*YOUR ASSIGNMENT:* Repeat the first line of the listing and each line after it, exactly, through the line containing "info@nasos.com.kz (70, 111)".
================================
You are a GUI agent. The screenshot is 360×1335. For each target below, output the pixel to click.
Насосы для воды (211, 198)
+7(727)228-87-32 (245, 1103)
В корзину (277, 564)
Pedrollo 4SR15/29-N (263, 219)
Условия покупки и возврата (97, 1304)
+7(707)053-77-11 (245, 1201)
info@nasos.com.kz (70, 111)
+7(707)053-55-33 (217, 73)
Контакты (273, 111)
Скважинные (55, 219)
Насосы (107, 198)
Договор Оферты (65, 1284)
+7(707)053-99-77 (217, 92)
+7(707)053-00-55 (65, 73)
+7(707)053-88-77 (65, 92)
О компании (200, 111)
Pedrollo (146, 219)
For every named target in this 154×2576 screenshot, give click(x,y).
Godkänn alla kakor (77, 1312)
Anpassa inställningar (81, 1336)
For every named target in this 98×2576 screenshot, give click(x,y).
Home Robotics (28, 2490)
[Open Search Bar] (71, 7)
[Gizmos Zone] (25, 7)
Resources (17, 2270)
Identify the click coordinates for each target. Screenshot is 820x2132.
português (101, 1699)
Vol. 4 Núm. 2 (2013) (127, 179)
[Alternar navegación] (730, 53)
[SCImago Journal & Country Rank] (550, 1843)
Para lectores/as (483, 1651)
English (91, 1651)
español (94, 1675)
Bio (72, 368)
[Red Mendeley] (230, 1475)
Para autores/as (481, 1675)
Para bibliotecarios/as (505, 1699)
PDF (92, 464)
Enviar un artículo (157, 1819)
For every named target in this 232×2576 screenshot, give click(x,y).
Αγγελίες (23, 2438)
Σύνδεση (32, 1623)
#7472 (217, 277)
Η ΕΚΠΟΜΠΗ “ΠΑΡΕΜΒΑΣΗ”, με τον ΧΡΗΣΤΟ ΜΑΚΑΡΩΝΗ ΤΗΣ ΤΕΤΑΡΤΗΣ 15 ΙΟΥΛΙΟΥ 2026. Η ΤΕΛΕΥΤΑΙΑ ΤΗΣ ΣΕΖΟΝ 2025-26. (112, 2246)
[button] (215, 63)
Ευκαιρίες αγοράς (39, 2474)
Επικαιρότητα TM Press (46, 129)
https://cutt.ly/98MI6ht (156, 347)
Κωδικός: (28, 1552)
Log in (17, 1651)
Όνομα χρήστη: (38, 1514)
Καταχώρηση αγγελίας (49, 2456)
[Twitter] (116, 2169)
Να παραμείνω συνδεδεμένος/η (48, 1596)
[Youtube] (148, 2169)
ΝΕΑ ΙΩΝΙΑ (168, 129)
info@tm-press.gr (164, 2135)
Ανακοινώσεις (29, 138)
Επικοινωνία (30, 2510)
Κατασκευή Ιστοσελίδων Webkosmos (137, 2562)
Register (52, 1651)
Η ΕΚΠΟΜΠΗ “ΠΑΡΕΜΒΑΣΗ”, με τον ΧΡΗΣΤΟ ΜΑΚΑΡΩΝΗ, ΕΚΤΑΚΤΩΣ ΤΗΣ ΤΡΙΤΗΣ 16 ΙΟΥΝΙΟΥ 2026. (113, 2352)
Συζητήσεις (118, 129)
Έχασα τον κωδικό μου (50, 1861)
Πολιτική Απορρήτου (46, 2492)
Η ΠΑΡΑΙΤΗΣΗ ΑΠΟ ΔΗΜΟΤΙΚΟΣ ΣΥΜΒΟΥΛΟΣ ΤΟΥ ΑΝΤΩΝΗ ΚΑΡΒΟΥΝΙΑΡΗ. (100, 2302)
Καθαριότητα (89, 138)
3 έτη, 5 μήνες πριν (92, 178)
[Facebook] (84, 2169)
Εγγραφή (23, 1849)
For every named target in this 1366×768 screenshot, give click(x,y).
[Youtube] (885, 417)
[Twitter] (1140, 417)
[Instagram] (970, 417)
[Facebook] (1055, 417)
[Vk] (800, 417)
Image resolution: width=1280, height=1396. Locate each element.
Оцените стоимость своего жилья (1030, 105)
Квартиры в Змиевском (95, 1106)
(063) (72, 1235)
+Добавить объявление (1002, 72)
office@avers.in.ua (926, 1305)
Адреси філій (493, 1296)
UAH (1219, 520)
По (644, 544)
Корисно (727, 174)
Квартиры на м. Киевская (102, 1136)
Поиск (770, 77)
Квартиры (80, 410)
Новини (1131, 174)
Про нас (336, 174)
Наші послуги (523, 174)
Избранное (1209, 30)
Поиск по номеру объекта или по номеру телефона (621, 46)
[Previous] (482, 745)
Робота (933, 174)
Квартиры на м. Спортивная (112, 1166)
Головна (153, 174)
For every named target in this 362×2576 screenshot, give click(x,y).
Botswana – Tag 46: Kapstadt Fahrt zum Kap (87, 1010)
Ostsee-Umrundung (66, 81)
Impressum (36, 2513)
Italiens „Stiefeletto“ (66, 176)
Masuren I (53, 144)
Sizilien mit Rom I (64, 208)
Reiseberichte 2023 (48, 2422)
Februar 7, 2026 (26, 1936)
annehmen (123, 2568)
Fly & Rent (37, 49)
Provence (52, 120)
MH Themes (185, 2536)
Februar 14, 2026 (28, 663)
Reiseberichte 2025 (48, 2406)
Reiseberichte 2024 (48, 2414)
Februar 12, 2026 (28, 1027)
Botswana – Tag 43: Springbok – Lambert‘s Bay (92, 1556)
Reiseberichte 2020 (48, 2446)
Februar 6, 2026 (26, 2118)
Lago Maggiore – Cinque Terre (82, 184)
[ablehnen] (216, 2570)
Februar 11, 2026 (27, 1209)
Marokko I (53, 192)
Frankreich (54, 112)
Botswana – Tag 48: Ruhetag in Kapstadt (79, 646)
================================
*ANSWER FOR THE TASK:*
You are a GUI agent. The screenshot is 360×1335. For each target below, output the pixel to click.
Насосы для воды (211, 198)
+7(727)228-87-32 (245, 1103)
В корзину (277, 564)
Pedrollo 4SR15/29-N (263, 219)
Условия покупки и возврата (97, 1304)
+7(707)053-77-11 (245, 1201)
info@nasos.com.kz (70, 111)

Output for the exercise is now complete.